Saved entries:
------------------------------------------------------------------------

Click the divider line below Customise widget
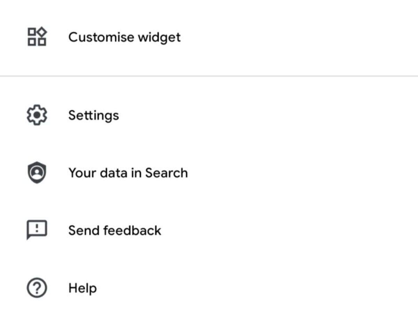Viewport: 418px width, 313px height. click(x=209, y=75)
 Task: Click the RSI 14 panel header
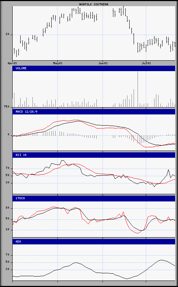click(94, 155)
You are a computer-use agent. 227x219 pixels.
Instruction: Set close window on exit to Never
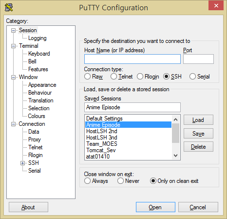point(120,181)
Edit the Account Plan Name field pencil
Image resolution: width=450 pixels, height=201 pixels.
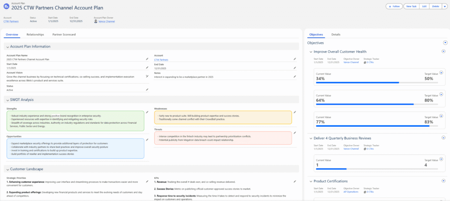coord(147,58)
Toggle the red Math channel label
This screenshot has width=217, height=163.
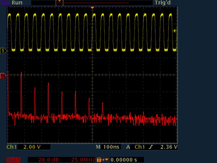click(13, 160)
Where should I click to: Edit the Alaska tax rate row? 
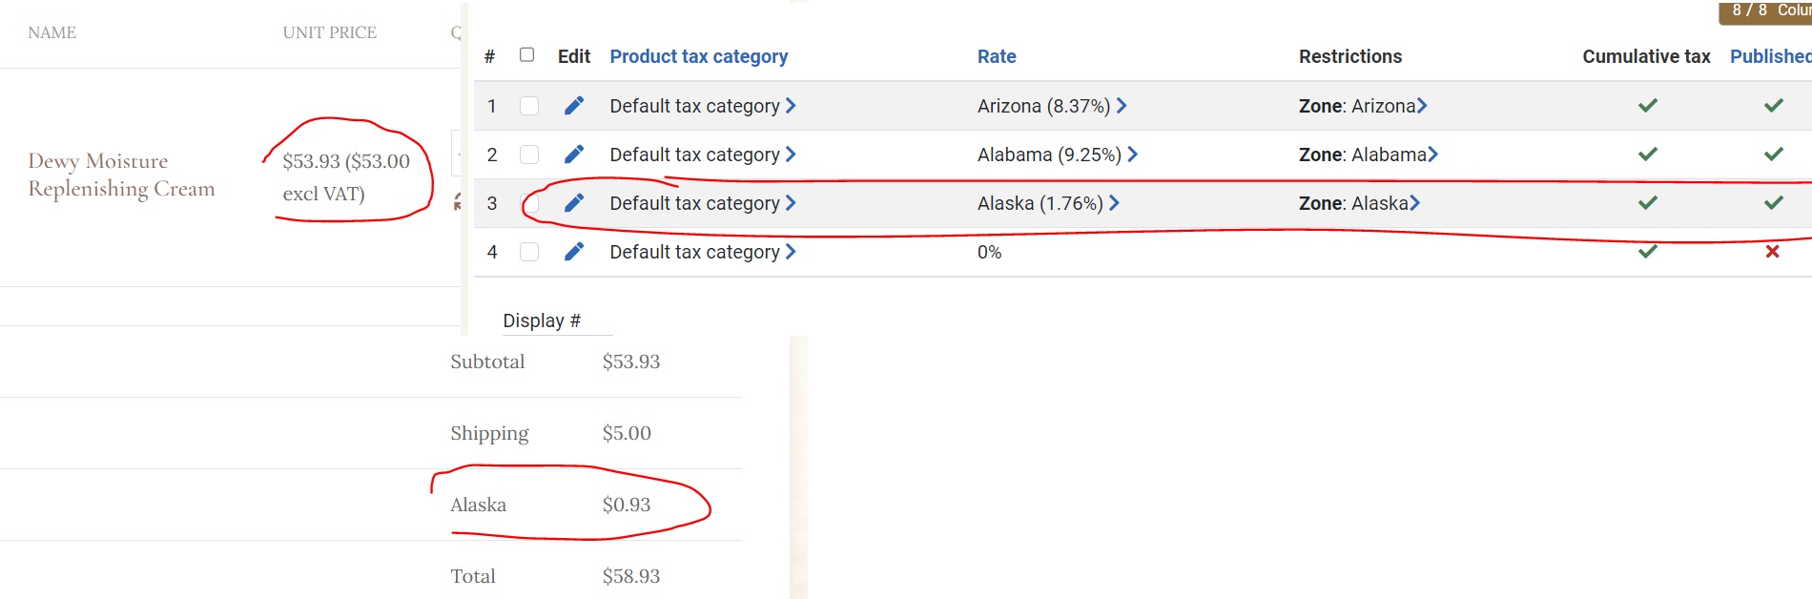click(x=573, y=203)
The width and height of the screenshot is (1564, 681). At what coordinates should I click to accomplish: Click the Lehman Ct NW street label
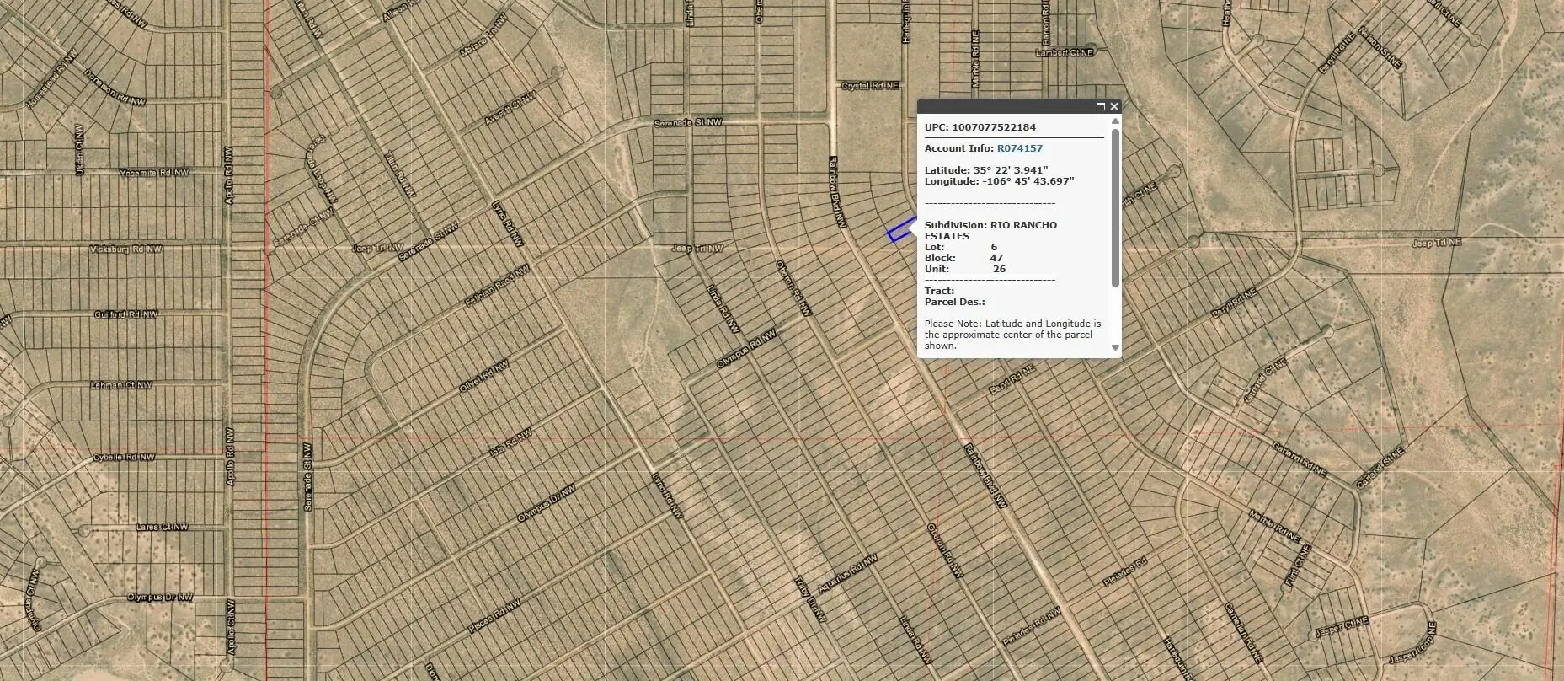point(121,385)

------------------------------------------------------------------------

**Description of the task**
The pictures stay out; repeat exactly the lines from the one with "The width and" to the end of the entries above, and nothing else.

**Answer area**
The width and height of the screenshot is (1564, 681). At what coordinates should I click to accomplish: Click the Lehman Ct NW street label
point(121,385)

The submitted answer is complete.